The liberalism of Burke is most apparent in his handling of the immediate issues of the age. Upon Ireland, America and India, he was at every point upon the side of the future. Where constitutional reform was in debate no man saw more clearly than he the evils that needed remedy; though, to a later generation, his own schemes bear the mark of timid conservatism. In the last decade of his life he encountered the greatest cataclysm unloosed upon Europe since the Reformation, and it is not too much to say that at every point he missed the essence of its meaning. Yet even upon France and the English Constitution he was full of practical sagacity. Had his warning been uttered without the fury of hate that accompanied it, he might well have guided the forces of the Revolution into channels that would have left no space for the military dictatorship he so marvellously foresaw.
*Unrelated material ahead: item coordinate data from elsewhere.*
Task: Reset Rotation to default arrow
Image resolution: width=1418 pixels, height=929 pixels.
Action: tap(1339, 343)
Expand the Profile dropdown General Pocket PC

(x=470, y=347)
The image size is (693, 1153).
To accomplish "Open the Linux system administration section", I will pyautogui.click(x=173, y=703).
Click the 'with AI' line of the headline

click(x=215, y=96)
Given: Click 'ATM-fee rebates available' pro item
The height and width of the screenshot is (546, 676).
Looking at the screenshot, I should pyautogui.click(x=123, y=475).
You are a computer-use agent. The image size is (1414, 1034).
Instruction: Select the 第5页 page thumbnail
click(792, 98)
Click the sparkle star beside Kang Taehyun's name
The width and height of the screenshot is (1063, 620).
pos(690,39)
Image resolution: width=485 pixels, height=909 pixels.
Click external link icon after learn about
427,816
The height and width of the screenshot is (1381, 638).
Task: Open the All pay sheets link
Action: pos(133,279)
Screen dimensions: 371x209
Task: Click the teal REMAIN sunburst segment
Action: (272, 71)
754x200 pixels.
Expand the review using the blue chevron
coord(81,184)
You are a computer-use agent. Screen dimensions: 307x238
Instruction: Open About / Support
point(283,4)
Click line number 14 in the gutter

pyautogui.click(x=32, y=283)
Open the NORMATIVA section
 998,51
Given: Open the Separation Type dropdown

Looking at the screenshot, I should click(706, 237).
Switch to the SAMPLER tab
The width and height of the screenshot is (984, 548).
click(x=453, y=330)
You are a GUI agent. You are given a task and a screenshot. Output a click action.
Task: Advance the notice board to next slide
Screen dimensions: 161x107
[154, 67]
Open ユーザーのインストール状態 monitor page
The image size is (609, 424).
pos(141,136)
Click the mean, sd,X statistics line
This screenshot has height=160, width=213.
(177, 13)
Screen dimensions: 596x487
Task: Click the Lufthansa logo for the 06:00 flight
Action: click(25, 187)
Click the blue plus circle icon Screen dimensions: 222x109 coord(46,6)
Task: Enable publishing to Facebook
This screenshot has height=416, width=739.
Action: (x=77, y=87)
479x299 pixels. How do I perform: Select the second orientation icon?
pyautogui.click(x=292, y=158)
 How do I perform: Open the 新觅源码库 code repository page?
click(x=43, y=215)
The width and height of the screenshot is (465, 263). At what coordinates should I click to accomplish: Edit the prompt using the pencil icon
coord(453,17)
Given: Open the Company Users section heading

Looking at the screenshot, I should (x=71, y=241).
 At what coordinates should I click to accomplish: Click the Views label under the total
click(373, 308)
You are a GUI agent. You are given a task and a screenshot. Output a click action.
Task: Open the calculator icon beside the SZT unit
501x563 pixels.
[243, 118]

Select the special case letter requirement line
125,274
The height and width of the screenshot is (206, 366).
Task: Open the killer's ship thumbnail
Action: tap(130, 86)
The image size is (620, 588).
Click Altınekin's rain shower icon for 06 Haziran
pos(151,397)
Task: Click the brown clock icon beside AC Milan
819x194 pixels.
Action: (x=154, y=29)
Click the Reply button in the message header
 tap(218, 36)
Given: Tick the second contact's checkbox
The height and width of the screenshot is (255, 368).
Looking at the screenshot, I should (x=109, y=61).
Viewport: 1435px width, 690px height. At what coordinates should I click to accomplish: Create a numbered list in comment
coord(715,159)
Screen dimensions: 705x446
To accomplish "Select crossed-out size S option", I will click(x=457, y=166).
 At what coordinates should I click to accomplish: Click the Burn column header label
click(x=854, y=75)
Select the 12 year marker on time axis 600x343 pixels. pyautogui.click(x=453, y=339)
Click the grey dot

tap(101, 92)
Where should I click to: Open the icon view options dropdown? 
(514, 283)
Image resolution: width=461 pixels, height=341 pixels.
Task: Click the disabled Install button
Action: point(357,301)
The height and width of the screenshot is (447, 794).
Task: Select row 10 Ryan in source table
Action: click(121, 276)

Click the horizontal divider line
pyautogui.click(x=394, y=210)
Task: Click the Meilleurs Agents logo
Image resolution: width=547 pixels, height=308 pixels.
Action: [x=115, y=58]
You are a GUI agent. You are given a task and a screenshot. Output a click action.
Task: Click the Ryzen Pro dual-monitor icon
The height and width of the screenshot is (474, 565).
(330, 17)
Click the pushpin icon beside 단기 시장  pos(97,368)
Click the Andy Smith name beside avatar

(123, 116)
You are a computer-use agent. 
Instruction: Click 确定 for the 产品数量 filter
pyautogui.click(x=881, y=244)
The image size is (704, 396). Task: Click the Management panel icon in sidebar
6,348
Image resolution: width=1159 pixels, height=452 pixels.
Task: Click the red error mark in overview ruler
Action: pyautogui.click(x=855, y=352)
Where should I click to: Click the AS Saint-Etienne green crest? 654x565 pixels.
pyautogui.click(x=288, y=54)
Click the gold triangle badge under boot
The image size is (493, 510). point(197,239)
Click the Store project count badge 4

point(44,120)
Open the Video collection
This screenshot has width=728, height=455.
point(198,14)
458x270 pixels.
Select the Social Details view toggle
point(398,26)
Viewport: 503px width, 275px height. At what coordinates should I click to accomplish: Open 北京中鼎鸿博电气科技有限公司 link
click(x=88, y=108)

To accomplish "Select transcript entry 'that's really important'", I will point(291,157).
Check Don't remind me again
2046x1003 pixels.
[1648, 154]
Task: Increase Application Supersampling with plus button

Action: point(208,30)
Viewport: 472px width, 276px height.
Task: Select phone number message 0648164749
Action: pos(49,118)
Had he perceived the real evils of the aristocratic monopoly against which he so eloquently inveighed, forty barren years might well have been a fruitful epoch of wise and continuous reform. But Burke was not a democrat, and, at bottom, he had little regard for that popular sense of right which, upon occasion, he was ready to praise. What impressed him was less the evils of the constitution than its possibilities, could the defects quite alien from its nature but be pruned away. Moments, indeed, there are of a deeper vision, and it is not untrue to say that the best answer to Burke's conservatism is to be found in his own pages. But he was too much the apostle of order to watch with calm the struggles involved in the overthrow of privilege. He had too much the sense of a Divine Providence taking thought for the welfare of men to interfere with violence in his handiwork. The tinge of caution is never absent, even from his most liberal moments; and he was willing to endure great evil if it seemed dangerous to estimate the cost of change.